Nzac y eem se enfrentan: la batalla oculta entre rentabilidad y conciencia climática
Un fondo climático de 162 millones y un veterano de emergentes que maneja 25.300 millones se miran de reojo. El primero cobra 0,12 % anual; el segundo, seis veces más. El ganador del último año se llama EEM: 26,2 % de rentabilidad. Pero si alargas el cristal a cinco años, NZAC le da la vuelta: 37,6 % frente al 8,9 % del emergente. La moraleja no es quien gana, sino cuándo.
El precio de apostar por el planeta
NZAC, el hijo verde de State Street, filtra 3.300 empresas hasta dejar solo 673 que cumplen el Acuerdo de París. EEM, el clásico de BlackRock, abre la puerta a 1.223 valores de 24 países sin pedirles certificado de sostenibilidad. El resultado: un 64 % de NZAC vive en Wall Street y apenas un 5 % en Asia; EEM, en cambio, tiene el 80 % del bolsillo en Shenzhen, Seúl y Bombay.
La prima de riesgo también habla. El drawdown máximo de EEM en los últimos cinco años fue del -37,8 %; el de NZAC, del -28,3 %. ¿Significa eso que el fondo climático es más seguro? Solo si aceptas que la próxima crisis repita el guion de 2022. La beta de NZAC (0,94) le hace bailar al ritmo del S&P 500; la de EEM (0,66) lo desengancha, pero cuando el barco se hunde lo hace en aguas más profundas.

Los nombres que mueven el dinero
En la cartera de NZAC brillan Nvidia, Apple y Microsoft. Tres gigos que ya consumen más electricidad que Chile. En EEM, los pesos pesados son Taiwan Semiconductor, Samsung y Tencent: la misma geografía, otro dialecto. La diferencia está en el músculo financiero: los tres del fondo climático suman 7,5 billones de capitalización; los tres asiáticos, 1,2. El tamaño importa cuando vienen tormentas.
El dividendo apenas separa: 2 % en NZAC, 2,1 % en EEM. Pero hay un detalle que los folletos no cantan: el coste de oportunidad. Cada 10.000 euros invertidos en EEM hace cinco años se convirtieron en 10.890; los mismos en NZAC, en 13.760. La pregunta no es si te gusta el planeta, es si estás dispuesto a pagar 2.870 euros por creer en él.

El momento de rotar ha llegado
Los flujos de los últimos tres meses ya lo adelantan: 420 millones han salido de EEM y 38 millones han entrado en NZAC. No es una estampida, pero sí una migración silenciosa. Los gestores de banca privada empiezan a colocar el fondo climático como “core” global y usan EEM como satélite táctico para captar los rebotes de India o Brasil.

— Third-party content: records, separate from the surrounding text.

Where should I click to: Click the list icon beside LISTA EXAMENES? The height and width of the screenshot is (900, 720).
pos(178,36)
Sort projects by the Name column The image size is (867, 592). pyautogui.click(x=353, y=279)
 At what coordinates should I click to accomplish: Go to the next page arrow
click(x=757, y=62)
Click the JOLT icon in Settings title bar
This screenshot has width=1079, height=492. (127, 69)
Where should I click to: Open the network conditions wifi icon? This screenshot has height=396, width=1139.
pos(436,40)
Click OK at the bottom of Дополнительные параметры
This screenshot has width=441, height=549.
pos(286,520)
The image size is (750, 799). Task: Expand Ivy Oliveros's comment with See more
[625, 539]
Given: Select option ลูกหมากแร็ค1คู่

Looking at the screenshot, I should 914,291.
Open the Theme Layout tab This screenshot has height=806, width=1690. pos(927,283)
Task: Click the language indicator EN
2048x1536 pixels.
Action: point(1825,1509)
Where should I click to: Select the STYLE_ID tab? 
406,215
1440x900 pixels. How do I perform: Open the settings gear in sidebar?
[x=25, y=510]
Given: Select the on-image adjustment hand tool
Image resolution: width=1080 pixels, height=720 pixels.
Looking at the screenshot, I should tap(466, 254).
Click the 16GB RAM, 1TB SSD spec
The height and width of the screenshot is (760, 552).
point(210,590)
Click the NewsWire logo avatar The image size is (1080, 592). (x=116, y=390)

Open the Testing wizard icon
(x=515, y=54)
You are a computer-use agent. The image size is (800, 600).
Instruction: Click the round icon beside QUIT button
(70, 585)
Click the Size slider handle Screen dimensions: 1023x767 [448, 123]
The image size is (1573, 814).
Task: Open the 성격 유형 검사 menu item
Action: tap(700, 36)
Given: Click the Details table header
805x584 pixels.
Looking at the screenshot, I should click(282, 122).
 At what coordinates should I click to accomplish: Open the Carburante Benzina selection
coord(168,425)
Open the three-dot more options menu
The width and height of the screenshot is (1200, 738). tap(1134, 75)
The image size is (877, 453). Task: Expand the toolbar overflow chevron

La jugada se complica cuando el dólar respira. Cada caída de la divisa estadounidense engrandece los beneficios de los emergentes y EEM despega como un cohete. Pero si la Reserva Federal alarga los tipos, el flujo se invierte y NZAC vuelve a la palestra. En este ajedrez, la casilla clave es la fecha de la próxima reunión del FOMC: 18 de junio. Ahí se decide quién cobra el próximo cheque.
La conclusión es brutal: no existe fondo bueno o malo, solo cronología. Si tu horizonte es el trimestre, EEM te da 300 puntos de beta extra para surfear el rally de Taiwán. Si tu calendario mide lustros, NZAC te regala una beta suavizada y un carnet de buen ciudadano. El mercado no premia la ideología; liquida posiciones cuando el reloj marca tu fecha de caducidad.